## Entries provided
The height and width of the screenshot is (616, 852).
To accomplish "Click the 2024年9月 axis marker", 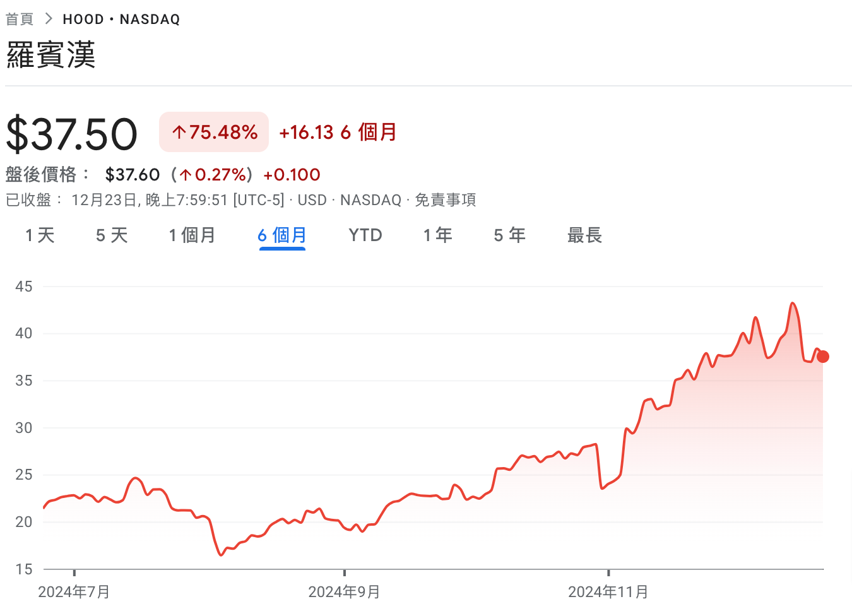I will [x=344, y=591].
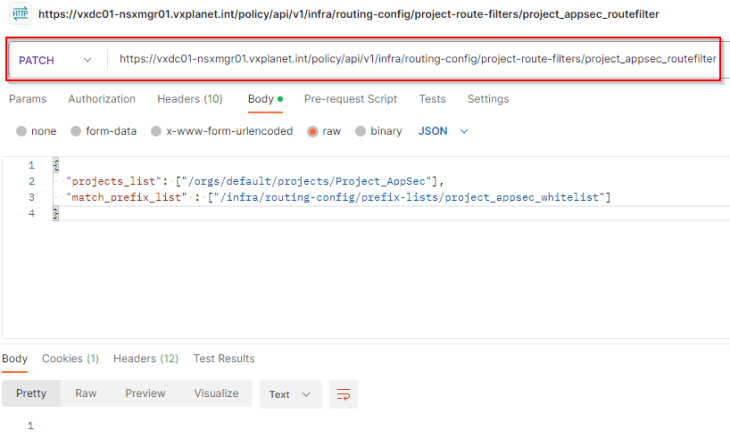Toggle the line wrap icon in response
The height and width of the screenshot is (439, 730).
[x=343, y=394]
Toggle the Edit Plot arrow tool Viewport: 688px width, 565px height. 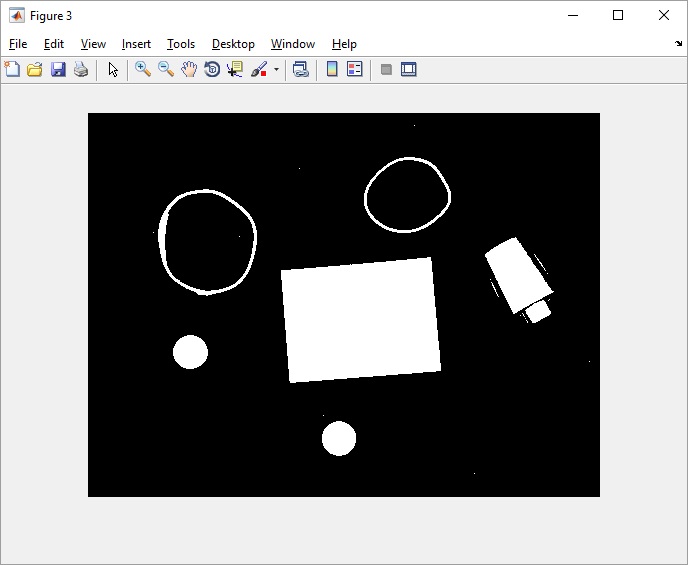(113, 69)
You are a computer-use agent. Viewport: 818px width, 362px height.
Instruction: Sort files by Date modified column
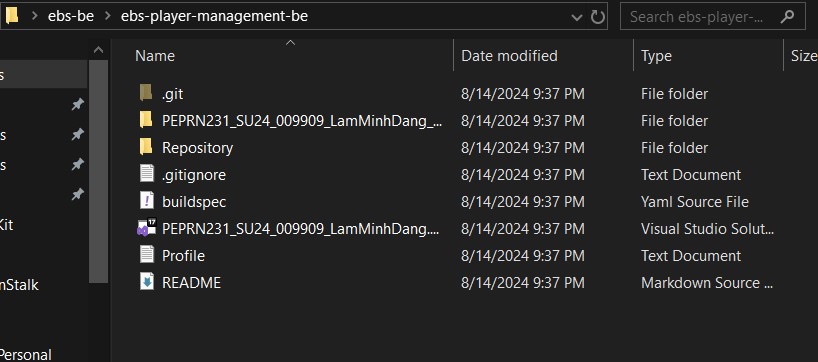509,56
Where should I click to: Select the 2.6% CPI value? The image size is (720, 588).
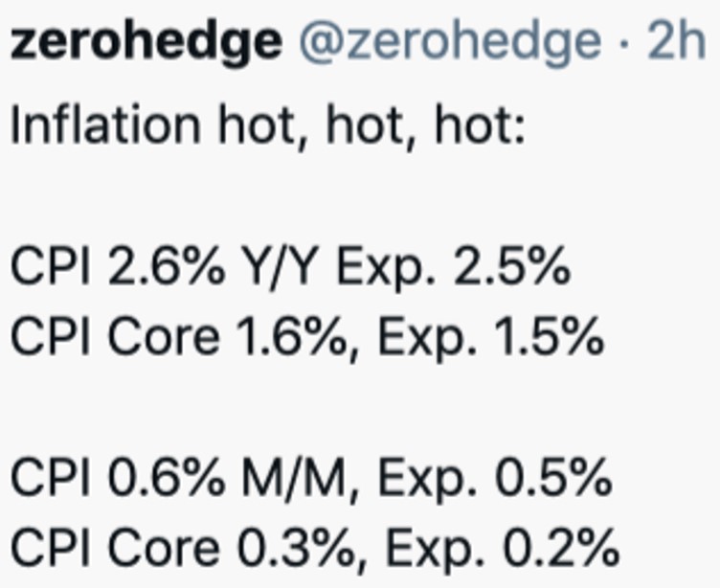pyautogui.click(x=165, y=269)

---

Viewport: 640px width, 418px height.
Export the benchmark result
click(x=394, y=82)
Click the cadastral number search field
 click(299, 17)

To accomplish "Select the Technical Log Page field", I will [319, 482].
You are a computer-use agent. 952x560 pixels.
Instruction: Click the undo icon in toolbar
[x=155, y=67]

## Problem requirements
Return each line from the data where the string "computer" can be found.

## Answer below
You are a computer-use agent. Viewport: 818px width, 362px height.
You are a computer-use agent. 952x560 pixels.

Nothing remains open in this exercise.